Objective: Abnormal maturation and ossification of the endplate chondrocytes play a central role in the pathogenesis of degenerative disorders of the cervical spine. It is widely held that insulin like growth factor-1 (IGF-1) stimulates chondrocyte proliferation and inhibits chondrocyte terminal differentiation both in vitro and in vivo. However, the mechanism underlying such regulation is not fully understood. The present study aimed to determine the role of IGF-1 on the mRNA expression of collagen type II, alpha 1 (Col2a1) and matrix metallopeptidase 13 (MMP-13) in rat endplate chondrocytes. The possible pathways that transduce IGF-1 effects such as phosphatidylinositol-3 (PI-3)-kinase (PI3K) and mitogen activated protein kinase (MAPK) were also investigated in these cells., Methods: Cultured endplate chondrocytes harvested from rat cervical spines were treated with IGF-1 (100ng/ml), and the changes in Col2a1 and MMP-13 mRNA were monitored with real-time polymerase chain reaction (PCR). MMP-13 activity was also assayed. Activation of signaling proteins was evaluated by western blot analysis.
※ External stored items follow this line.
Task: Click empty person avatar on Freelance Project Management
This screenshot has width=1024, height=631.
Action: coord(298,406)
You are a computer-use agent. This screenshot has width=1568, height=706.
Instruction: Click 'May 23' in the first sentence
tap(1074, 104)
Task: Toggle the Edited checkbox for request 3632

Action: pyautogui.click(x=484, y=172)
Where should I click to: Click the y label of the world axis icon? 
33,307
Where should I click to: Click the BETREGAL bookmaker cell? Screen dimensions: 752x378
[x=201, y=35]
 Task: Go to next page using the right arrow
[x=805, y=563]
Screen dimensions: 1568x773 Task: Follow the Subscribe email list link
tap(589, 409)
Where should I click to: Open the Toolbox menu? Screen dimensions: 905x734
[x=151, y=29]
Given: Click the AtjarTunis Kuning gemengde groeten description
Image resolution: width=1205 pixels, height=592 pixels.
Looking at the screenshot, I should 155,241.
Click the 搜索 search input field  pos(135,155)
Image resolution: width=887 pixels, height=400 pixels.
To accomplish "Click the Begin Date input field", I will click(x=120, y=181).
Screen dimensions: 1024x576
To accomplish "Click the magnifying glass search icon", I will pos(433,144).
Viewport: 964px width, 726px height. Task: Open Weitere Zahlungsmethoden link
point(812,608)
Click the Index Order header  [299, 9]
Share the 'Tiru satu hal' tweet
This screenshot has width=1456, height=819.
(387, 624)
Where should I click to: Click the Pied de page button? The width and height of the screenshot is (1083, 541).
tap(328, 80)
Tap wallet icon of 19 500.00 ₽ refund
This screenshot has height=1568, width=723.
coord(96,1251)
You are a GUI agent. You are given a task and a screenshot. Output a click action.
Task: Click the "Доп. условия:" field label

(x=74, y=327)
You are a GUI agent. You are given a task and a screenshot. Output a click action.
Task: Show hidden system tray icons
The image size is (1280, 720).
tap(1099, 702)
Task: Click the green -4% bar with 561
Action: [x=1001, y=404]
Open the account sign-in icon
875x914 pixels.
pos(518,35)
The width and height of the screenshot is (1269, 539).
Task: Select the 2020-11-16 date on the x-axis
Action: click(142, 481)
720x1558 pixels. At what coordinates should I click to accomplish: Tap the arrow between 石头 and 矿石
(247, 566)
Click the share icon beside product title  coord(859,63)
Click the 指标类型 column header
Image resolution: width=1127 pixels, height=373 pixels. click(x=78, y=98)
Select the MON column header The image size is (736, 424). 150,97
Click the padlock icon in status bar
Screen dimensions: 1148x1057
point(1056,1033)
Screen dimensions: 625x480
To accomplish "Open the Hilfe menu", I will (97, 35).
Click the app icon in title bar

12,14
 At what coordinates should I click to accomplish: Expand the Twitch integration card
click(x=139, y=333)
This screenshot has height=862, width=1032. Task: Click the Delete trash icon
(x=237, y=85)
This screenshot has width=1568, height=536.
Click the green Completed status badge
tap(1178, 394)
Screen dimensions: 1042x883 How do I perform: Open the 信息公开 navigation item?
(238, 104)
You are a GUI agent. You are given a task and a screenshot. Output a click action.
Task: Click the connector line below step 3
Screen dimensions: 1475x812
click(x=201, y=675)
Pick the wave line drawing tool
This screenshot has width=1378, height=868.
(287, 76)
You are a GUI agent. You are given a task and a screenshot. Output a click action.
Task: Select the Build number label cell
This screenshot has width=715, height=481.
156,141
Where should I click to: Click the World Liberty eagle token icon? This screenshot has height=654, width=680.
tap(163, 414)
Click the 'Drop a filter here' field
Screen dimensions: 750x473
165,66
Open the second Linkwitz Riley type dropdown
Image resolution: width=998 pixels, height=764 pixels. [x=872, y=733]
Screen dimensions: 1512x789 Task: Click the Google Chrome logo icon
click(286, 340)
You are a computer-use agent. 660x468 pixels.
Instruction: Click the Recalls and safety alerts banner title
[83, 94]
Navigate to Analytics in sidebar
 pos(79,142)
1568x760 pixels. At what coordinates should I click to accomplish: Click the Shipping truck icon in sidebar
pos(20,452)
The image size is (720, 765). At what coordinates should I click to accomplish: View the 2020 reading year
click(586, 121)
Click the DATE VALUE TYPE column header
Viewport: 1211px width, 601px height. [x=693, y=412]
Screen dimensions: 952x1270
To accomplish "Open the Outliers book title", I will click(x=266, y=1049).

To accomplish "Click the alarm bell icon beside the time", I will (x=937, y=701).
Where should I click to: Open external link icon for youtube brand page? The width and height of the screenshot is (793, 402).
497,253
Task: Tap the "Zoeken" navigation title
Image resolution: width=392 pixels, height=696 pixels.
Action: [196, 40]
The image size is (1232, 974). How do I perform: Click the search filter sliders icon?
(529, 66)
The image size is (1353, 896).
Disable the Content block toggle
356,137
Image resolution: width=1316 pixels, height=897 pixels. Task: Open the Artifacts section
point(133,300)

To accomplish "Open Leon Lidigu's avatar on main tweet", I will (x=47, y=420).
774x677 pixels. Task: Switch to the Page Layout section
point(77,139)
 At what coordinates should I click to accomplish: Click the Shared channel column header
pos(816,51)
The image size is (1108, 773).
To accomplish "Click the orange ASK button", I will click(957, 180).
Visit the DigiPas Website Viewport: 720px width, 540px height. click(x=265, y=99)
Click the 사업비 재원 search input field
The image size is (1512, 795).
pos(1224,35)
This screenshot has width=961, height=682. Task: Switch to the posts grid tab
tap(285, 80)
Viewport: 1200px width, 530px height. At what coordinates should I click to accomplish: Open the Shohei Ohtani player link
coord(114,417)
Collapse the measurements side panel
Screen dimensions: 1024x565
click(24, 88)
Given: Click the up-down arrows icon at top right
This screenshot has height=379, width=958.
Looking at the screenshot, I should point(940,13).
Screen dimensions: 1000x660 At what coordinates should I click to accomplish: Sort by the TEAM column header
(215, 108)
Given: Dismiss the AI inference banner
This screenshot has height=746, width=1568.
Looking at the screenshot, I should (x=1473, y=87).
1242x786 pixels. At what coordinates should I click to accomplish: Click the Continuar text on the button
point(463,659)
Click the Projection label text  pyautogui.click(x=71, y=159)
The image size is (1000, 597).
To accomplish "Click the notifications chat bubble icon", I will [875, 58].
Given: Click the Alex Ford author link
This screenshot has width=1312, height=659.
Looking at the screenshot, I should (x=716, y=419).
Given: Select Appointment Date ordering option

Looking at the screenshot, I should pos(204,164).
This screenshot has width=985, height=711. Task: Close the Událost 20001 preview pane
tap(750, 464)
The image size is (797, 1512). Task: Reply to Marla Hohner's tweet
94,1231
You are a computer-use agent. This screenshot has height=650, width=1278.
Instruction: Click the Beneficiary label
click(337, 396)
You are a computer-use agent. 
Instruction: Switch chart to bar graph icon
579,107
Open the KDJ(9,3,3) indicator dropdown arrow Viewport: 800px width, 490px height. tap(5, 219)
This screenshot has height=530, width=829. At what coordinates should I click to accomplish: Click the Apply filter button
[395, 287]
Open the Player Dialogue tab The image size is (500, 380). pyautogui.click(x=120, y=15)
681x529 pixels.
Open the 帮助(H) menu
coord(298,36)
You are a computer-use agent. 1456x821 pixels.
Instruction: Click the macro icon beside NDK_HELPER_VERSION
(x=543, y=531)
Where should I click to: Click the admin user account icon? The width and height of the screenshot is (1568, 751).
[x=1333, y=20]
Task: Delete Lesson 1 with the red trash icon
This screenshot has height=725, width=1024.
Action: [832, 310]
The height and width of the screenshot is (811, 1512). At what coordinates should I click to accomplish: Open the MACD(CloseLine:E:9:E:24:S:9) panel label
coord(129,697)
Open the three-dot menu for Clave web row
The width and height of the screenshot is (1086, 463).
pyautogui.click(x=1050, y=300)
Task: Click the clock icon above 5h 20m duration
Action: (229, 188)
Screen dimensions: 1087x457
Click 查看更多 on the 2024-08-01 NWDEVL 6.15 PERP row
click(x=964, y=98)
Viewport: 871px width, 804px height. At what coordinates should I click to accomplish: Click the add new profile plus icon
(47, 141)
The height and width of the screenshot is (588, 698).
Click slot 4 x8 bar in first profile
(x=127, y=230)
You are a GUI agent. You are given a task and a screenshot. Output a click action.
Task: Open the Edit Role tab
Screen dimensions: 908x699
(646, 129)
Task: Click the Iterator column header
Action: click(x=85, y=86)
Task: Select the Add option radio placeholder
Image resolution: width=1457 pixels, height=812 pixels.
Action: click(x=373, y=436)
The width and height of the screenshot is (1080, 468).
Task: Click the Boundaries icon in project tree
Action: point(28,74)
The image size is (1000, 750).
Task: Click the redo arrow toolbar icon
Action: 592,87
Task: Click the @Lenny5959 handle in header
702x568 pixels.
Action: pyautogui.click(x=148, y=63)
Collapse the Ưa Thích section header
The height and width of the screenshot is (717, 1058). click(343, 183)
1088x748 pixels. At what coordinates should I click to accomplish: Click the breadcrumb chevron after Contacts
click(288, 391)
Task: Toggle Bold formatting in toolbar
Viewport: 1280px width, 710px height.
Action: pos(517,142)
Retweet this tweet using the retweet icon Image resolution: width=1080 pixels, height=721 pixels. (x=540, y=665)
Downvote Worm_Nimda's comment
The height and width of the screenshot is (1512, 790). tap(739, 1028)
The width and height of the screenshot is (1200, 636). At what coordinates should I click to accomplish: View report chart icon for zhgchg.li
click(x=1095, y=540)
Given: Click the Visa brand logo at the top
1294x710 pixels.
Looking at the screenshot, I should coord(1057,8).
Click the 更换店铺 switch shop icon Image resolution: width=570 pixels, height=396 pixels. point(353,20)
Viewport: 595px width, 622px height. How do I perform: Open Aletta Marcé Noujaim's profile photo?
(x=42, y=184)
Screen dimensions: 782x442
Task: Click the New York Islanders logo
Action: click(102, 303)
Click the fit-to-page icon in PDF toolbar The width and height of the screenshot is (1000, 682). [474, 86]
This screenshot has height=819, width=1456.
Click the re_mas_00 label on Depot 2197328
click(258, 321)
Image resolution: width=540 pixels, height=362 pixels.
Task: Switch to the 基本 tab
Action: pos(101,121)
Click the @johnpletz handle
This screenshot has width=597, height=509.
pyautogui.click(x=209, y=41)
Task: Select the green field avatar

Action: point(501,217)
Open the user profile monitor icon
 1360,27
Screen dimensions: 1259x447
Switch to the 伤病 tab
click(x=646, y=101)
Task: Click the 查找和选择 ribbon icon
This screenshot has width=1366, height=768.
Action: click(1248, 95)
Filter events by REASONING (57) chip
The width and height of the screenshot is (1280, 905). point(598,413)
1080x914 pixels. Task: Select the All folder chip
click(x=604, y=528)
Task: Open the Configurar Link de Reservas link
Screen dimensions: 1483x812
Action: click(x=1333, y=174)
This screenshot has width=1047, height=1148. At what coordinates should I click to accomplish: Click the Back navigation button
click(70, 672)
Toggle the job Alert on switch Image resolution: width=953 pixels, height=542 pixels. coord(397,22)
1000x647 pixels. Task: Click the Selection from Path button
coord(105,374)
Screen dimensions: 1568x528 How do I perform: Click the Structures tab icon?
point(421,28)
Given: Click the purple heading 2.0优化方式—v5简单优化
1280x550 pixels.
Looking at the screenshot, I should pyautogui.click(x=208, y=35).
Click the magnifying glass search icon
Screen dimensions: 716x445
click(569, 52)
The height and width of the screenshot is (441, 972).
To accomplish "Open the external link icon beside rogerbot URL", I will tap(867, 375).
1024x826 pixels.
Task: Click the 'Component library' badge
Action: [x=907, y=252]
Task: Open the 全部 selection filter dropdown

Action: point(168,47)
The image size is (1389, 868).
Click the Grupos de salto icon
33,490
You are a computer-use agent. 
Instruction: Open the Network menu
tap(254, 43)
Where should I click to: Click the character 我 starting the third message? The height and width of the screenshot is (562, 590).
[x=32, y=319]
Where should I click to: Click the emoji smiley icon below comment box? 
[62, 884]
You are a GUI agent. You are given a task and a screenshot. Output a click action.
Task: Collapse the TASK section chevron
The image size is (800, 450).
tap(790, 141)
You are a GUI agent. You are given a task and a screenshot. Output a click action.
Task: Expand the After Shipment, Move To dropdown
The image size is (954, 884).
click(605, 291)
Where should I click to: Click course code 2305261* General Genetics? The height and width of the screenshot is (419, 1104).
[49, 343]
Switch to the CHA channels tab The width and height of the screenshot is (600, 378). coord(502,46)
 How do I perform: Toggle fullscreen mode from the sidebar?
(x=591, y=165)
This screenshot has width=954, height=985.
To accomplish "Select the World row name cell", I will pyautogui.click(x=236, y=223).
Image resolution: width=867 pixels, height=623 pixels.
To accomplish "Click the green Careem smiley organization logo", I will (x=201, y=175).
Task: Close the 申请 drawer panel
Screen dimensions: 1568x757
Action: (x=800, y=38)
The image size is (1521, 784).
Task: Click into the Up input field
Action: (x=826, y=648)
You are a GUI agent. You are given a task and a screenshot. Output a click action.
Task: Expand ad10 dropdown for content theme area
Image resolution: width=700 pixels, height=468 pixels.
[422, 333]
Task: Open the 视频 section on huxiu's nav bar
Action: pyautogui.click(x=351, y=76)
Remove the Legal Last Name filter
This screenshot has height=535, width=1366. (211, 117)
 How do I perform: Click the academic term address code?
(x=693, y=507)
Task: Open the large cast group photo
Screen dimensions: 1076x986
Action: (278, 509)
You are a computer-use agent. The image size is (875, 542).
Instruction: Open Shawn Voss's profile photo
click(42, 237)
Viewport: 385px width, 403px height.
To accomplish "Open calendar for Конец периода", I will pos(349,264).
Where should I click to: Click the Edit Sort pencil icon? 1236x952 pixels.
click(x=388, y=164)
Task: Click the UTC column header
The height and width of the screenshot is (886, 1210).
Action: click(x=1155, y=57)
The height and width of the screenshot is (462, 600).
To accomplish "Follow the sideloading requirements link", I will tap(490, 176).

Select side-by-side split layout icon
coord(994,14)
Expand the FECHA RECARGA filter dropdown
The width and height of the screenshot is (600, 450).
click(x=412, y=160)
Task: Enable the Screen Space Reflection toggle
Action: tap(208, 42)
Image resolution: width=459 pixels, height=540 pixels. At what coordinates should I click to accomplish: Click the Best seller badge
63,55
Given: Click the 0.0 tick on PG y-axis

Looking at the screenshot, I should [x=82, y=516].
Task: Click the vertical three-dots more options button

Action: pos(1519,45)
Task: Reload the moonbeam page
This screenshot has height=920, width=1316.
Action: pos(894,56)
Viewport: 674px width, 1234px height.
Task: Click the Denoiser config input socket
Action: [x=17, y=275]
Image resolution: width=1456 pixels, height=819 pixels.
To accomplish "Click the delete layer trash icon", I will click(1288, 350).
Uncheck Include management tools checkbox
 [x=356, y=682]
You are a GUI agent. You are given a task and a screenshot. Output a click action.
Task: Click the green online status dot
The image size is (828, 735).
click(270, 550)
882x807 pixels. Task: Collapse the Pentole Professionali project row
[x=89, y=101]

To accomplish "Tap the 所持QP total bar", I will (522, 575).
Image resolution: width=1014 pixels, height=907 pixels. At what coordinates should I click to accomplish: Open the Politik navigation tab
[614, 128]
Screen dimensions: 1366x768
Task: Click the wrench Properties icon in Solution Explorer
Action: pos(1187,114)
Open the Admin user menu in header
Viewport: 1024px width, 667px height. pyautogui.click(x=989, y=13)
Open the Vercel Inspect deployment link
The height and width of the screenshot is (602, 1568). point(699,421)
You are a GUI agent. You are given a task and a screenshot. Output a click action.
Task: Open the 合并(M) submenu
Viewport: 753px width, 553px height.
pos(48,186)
Cells were also treated with pharmacological agents that block PI3K and MAPK signaling pathways., Results: IGF-1 increased Col2a1 mRNA expression in rat endplate chondrocytes in a time- and dose-dependent manner. IGF-1 treatment resulted in a fourfold increase of Col2a1 mRNA with the effect maximizing at 24h. In contrast, IGF-1 treatment for 24h caused a roughly 50% reduction in MMP-13 mRNA. Similar effects were seen on the protein levels of type II collagen (col2) and MMP-13. Consistent with these results, IGF-1 also repressed MMP-13 activity. IGF-1 activated both the PI3K and the extracellular signal-regulated kinase (ERK) pathways as evidenced by phosphorylation of either Akt or ERK1/2 (respectively). The PI3K inhibitor Wartmannin significantly inhibited the IGF-1 effect on Col2a1 mRNA expression but did not affect IGF-1-induced repression of MMP-13 expression. In contrast, the ERK/MAPK inhibitor PD98059 significantly inhibited the effect of IGF-1 on MMP-13 mRNA repression and enhanced IGF-1-induced Col2a1 mRNA expression., Conclusions: In rat endplate chondrocytes the PI3K pathway mainly transduces IGF-1 effect on col2 expression while the ERK pathway mediates IGF-1 effect on MMP-13 expression.

Published

2009